Material to process>
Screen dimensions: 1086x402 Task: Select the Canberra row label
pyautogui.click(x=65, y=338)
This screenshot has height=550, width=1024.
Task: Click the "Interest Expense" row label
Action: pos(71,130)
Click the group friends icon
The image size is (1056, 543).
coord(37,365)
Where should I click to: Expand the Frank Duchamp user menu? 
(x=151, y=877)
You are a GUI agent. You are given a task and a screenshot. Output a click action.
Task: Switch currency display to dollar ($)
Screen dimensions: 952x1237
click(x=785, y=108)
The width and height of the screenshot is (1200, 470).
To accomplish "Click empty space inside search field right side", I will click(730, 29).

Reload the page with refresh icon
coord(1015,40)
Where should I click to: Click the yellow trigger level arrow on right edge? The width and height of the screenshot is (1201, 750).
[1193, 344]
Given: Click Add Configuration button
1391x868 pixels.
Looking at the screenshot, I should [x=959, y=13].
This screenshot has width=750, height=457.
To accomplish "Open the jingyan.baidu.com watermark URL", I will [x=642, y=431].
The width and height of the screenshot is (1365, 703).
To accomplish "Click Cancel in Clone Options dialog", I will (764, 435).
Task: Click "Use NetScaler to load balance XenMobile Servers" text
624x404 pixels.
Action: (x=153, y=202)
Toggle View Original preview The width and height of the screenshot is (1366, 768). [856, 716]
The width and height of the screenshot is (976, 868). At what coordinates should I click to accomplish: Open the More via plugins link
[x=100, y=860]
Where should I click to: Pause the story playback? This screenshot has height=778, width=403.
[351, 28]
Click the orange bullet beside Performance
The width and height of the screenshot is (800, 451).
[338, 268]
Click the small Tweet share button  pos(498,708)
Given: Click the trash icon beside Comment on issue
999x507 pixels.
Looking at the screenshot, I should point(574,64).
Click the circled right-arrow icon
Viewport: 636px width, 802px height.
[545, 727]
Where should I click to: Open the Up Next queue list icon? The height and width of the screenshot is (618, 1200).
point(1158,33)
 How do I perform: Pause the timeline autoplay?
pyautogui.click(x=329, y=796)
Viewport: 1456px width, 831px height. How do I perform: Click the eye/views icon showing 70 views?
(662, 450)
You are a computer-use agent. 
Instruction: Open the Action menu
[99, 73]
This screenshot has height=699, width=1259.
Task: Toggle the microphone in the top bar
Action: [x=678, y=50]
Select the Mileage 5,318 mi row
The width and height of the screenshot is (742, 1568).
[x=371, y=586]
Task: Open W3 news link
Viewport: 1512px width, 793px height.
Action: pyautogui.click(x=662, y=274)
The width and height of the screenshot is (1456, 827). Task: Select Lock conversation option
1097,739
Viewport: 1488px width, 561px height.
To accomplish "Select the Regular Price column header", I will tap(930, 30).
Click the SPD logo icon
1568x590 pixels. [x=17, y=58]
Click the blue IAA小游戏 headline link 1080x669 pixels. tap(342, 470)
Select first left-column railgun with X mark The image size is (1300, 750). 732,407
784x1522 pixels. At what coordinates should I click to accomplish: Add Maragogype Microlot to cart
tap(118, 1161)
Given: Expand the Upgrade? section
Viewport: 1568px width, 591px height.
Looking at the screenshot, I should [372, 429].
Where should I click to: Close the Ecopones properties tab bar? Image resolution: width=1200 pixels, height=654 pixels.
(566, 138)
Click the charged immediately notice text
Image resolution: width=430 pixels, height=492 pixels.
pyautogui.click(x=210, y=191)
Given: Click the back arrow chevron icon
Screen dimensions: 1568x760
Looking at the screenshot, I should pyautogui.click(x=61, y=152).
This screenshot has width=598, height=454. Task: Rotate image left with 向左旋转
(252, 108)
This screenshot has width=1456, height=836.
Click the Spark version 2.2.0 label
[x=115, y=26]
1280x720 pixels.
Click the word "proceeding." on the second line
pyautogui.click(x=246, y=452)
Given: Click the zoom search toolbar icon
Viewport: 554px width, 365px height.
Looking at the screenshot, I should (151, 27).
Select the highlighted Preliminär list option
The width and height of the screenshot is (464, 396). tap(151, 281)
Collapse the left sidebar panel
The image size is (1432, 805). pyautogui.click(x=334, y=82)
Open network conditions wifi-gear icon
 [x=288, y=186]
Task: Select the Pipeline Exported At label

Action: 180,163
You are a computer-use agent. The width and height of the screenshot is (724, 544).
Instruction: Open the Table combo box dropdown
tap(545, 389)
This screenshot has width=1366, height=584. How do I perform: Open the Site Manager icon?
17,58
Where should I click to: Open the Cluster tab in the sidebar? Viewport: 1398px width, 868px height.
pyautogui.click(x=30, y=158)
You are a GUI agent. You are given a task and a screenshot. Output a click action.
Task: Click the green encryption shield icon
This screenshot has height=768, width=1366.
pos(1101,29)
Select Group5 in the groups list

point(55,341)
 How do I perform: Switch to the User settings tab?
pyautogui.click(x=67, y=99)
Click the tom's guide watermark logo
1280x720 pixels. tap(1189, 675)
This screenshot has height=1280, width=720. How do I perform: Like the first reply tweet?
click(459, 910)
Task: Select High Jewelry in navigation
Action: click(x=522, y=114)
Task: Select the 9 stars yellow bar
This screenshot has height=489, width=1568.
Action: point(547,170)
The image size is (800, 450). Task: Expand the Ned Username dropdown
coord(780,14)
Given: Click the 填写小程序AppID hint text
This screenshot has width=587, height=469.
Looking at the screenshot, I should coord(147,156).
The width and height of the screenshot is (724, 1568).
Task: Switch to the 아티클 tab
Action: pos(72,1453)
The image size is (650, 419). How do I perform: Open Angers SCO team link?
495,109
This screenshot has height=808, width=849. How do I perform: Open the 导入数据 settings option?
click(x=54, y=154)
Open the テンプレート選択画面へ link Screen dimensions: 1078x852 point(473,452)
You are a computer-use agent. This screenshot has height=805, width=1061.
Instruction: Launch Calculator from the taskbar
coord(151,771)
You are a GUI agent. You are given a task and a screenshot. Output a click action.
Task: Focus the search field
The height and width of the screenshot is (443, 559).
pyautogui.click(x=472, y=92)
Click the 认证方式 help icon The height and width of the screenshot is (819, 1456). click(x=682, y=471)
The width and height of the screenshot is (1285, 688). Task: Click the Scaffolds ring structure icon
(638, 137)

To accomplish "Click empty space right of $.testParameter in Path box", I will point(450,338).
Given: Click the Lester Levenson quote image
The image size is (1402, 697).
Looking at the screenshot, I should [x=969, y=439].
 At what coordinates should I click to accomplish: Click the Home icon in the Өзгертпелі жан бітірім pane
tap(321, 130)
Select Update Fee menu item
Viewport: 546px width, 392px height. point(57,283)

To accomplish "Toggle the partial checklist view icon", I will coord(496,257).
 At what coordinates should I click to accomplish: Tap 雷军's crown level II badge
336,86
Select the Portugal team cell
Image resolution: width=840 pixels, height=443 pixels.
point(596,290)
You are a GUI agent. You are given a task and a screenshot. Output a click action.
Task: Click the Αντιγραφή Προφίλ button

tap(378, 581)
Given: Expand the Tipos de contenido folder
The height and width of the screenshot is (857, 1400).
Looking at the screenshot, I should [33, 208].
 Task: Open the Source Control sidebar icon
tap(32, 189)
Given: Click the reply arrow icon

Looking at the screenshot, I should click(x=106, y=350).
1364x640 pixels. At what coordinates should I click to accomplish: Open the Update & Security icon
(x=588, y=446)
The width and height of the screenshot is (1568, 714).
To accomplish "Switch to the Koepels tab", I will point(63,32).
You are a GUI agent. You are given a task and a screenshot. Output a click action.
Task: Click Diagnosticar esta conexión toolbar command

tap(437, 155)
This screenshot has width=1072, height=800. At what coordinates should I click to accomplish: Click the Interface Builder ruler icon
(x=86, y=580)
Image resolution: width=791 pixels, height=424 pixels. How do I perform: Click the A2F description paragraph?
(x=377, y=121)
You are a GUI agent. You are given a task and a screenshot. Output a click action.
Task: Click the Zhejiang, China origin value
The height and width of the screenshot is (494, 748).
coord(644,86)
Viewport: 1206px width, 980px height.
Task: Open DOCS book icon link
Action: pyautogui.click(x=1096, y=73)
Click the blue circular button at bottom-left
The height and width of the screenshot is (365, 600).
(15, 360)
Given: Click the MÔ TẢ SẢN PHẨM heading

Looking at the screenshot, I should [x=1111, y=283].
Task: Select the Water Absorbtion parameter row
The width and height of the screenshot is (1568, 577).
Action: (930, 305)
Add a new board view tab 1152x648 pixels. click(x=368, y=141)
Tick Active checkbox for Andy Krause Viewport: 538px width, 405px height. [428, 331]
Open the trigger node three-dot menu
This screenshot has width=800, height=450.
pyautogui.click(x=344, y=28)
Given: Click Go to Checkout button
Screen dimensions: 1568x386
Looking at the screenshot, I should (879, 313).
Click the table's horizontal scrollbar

Task directions> Reproduce, word for word, the part of the listing above that opens with the line containing "Task: Select the 9 stars yellow bar" and closes with the line containing "coord(780,14)", both of those lines included.

Exercise result>
Task: Select the 9 stars yellow bar
This screenshot has height=489, width=1568.
Action: point(547,170)
The image size is (800, 450). Task: Expand the Ned Username dropdown
coord(780,14)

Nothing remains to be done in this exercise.